The media blitz was reinforced on Sept. 6, 1989, when Bush gave a special address from the Oval Office on the corrupting influence of drugs and foreign drug dealers. In September, the Times published 238 articles on drugs — almost seven articles a day. By the end of that month, 64 percent of the public believed that drugs were a more threatening problem than nuclear war, environmental degradation, toxic waste, AIDS, poverty or the national debt.
According to John Benson, the senior polling analyst at the Roper Center, “People responded with the first thing that came to mind, and as usual, that’s what is appearing in the media.”
Following the boom/bust pattern established in 1986, the public’s anxiety about drugs began to fade after the U.S. invasion of Panama on Dec. 20, 1989, which was presented to the public as the drug bust of the century. After Manuel Noriega surrendered on Jan. 4 to the U.S. Drug Enforcement Agency, media interest in the drug issue melted away, as if Noriega’s capture had solved the U.S.’s drug problems.
Hype III: The Hype Lives
Although public anxiety about drugs subsides after media attention to the drug issue fades, the periodic media crises have lasting effects. Strict laws for drug possession and distribution passed in 1986 have resulted in greatly increased arrest and incarceration rates, although drug use has been steadily decreasing since 1980. Drug arrests in the U.S. are now running at more than a million a year, more than two-thirds simply for possession.

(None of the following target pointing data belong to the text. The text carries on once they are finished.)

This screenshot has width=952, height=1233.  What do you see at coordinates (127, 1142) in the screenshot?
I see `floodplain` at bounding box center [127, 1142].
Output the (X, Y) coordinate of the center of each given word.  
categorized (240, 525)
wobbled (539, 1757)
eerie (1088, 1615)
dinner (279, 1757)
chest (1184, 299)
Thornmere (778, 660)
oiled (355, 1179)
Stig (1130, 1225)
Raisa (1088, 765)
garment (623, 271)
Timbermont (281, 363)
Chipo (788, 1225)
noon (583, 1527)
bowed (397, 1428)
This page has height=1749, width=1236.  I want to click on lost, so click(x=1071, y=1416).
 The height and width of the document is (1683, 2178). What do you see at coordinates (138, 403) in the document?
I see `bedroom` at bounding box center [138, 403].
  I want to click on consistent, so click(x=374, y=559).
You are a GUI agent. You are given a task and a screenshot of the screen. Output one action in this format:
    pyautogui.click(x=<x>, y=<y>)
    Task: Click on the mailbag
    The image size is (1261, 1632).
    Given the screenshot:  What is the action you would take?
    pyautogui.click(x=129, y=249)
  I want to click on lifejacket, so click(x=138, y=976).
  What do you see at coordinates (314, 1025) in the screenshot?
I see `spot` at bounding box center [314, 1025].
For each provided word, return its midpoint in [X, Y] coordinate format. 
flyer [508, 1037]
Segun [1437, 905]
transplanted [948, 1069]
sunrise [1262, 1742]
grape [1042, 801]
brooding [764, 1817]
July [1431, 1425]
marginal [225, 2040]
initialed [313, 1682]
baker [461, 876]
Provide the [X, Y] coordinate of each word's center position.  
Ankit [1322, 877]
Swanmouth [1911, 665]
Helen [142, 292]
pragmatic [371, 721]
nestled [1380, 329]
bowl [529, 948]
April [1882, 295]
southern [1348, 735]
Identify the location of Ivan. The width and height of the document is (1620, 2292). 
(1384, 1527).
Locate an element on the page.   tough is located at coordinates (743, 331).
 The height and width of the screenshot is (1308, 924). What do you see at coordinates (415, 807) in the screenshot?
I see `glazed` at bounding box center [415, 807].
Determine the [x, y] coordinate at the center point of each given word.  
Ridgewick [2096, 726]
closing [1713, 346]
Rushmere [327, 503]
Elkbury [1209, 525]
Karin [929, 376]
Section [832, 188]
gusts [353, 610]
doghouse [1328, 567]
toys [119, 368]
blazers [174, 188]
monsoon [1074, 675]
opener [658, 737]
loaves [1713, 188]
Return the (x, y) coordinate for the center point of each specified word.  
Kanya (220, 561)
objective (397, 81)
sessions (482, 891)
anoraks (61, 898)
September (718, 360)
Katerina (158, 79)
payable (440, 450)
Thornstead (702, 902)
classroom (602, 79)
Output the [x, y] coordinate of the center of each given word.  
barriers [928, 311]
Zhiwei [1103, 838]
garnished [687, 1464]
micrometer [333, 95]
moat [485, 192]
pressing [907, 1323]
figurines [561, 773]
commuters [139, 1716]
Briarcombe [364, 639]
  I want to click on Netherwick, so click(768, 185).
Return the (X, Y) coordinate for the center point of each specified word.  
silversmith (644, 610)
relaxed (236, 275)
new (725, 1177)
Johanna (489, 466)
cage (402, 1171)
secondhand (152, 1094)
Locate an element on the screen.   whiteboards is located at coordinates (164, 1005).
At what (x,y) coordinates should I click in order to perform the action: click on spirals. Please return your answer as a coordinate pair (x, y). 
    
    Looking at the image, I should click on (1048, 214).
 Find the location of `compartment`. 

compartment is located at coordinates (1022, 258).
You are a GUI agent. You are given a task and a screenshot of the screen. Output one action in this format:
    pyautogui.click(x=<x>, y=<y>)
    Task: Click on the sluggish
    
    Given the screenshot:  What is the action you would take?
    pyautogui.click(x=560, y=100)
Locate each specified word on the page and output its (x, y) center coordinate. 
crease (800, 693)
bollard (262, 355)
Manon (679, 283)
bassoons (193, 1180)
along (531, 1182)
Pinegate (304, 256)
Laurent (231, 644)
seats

Federal spending on drug policy has also been growing, increasing slowly until 1986, when it almost doubled. The federal anti-drug budget received another major boost in 1990, increasing from $6.4 billion to nearly $10 billion. This spending is primarily on interdiction and prison expansions, not on the treatment and rehabilitation programs that have been proven to reduce levels of addiction.
Today, the “drug issue” remains a blank screen of public concern upon which society’s most profound fears — about the urban poor, or dark-skinned foreigners — can be easily focused. Although polls indicate that public concern about drugs is again at an ebb, it remains a small matter for the media or the administration to bring the issue back to life.